* [Records for the exercise]
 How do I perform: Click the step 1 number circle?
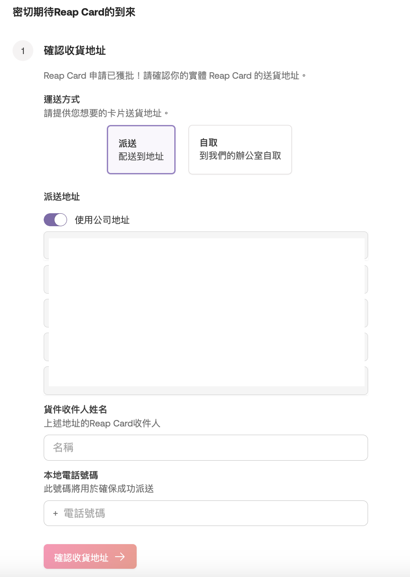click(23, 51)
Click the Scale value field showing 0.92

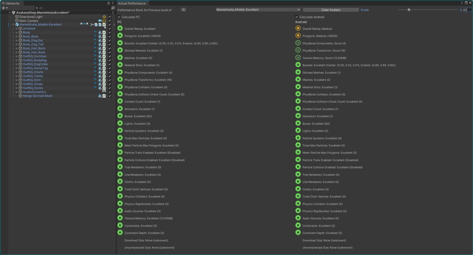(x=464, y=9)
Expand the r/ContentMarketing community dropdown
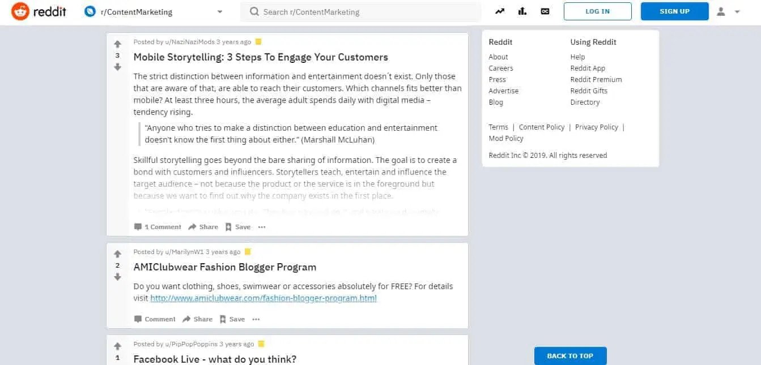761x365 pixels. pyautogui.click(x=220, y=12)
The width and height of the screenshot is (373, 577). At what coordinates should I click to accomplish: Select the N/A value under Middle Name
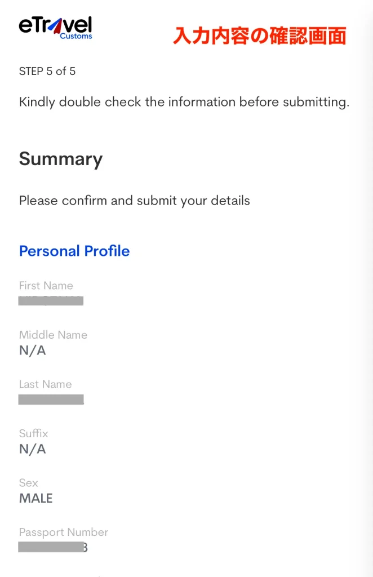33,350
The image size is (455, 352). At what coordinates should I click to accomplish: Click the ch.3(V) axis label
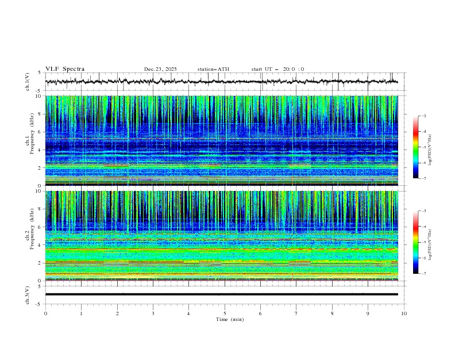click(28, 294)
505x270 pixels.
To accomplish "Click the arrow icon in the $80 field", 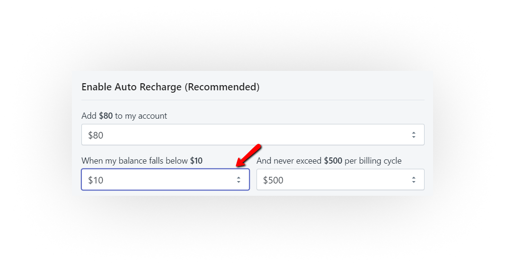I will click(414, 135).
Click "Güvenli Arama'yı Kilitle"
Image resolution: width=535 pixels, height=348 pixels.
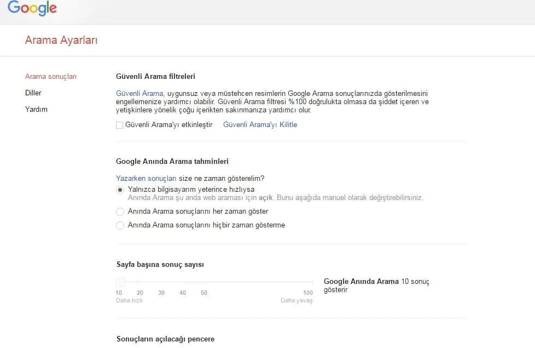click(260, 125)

---

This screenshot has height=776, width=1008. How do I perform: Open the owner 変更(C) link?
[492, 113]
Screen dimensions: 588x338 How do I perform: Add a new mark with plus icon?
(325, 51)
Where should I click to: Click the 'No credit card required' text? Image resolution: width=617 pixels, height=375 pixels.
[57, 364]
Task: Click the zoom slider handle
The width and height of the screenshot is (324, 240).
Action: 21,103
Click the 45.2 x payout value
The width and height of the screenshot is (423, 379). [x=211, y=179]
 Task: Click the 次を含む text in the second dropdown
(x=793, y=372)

* * *

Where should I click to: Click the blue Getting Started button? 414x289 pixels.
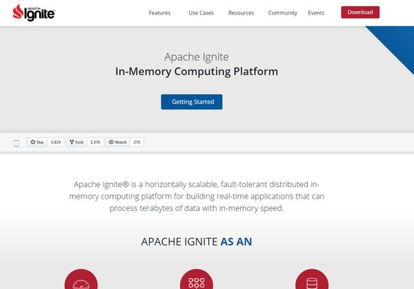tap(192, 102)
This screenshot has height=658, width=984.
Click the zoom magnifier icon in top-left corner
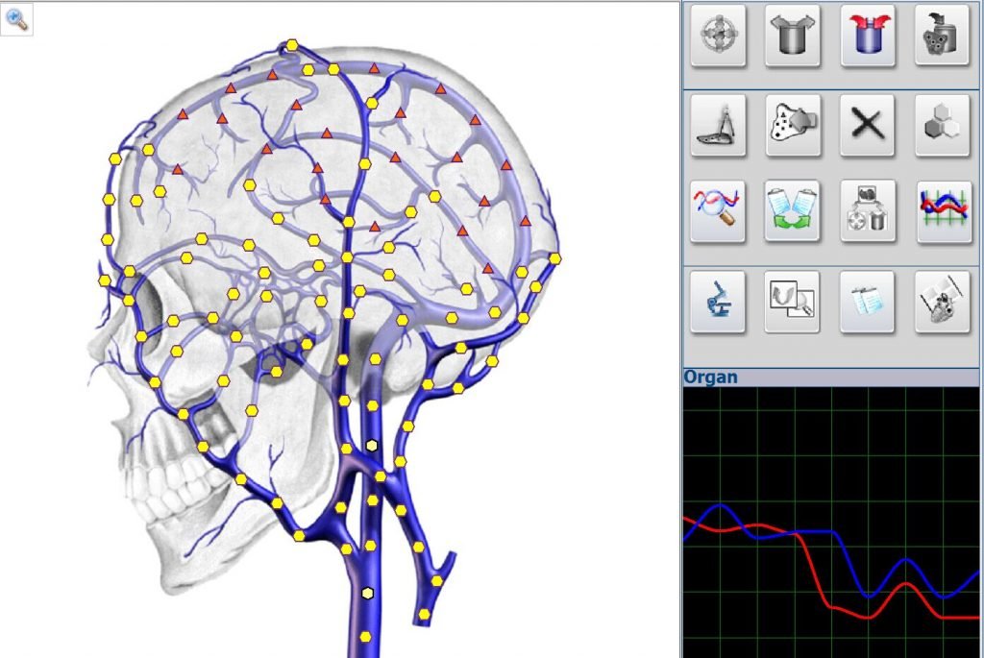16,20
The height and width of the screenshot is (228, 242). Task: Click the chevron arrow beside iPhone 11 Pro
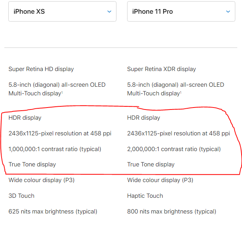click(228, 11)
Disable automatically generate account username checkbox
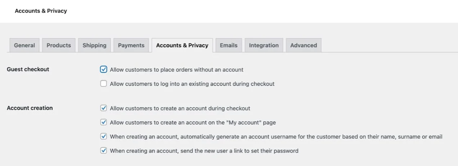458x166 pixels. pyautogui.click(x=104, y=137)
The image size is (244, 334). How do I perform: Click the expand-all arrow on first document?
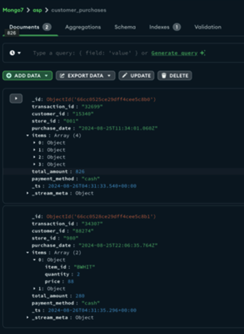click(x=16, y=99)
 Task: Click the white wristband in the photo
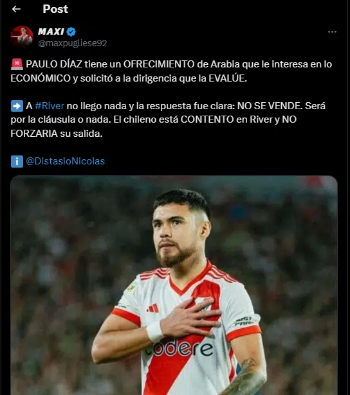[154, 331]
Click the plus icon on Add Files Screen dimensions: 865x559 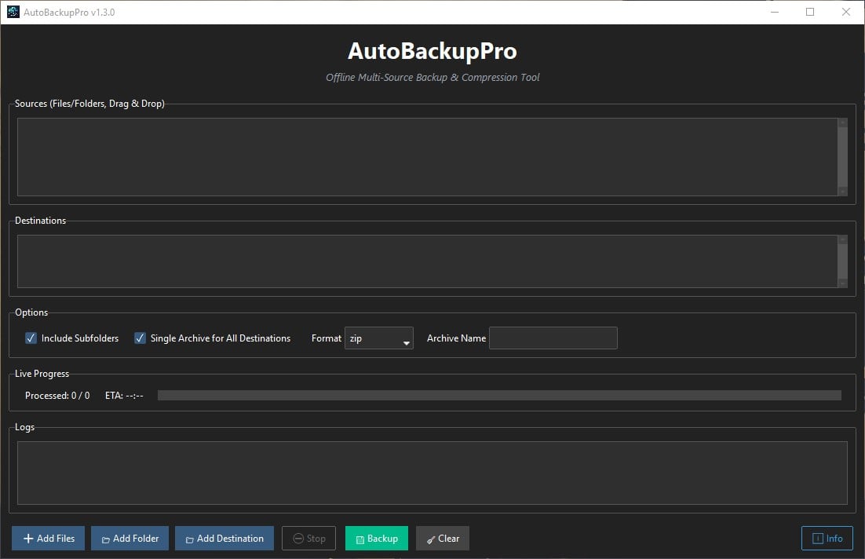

* [What needs to be done] Above, find the line holding "Click the zoom magnifier" and the line holding "Click the plus". Print exactly those two lines and every line between them, but no pictures.

* [Written solution]
Click the zoom magnifier icon in top-left corner
16,20
The height and width of the screenshot is (228, 242). Task: Click the chevron arrow beside iPhone 11 Pro
click(228, 11)
Disable automatically generate account username checkbox
458x166 pixels. pyautogui.click(x=104, y=137)
The image size is (244, 334). How do I perform: Click the expand-all arrow on first document?
click(x=16, y=99)
 Task: Click the white wristband in the photo
[154, 331]
Click the plus icon on Add Files Screen dimensions: 865x559 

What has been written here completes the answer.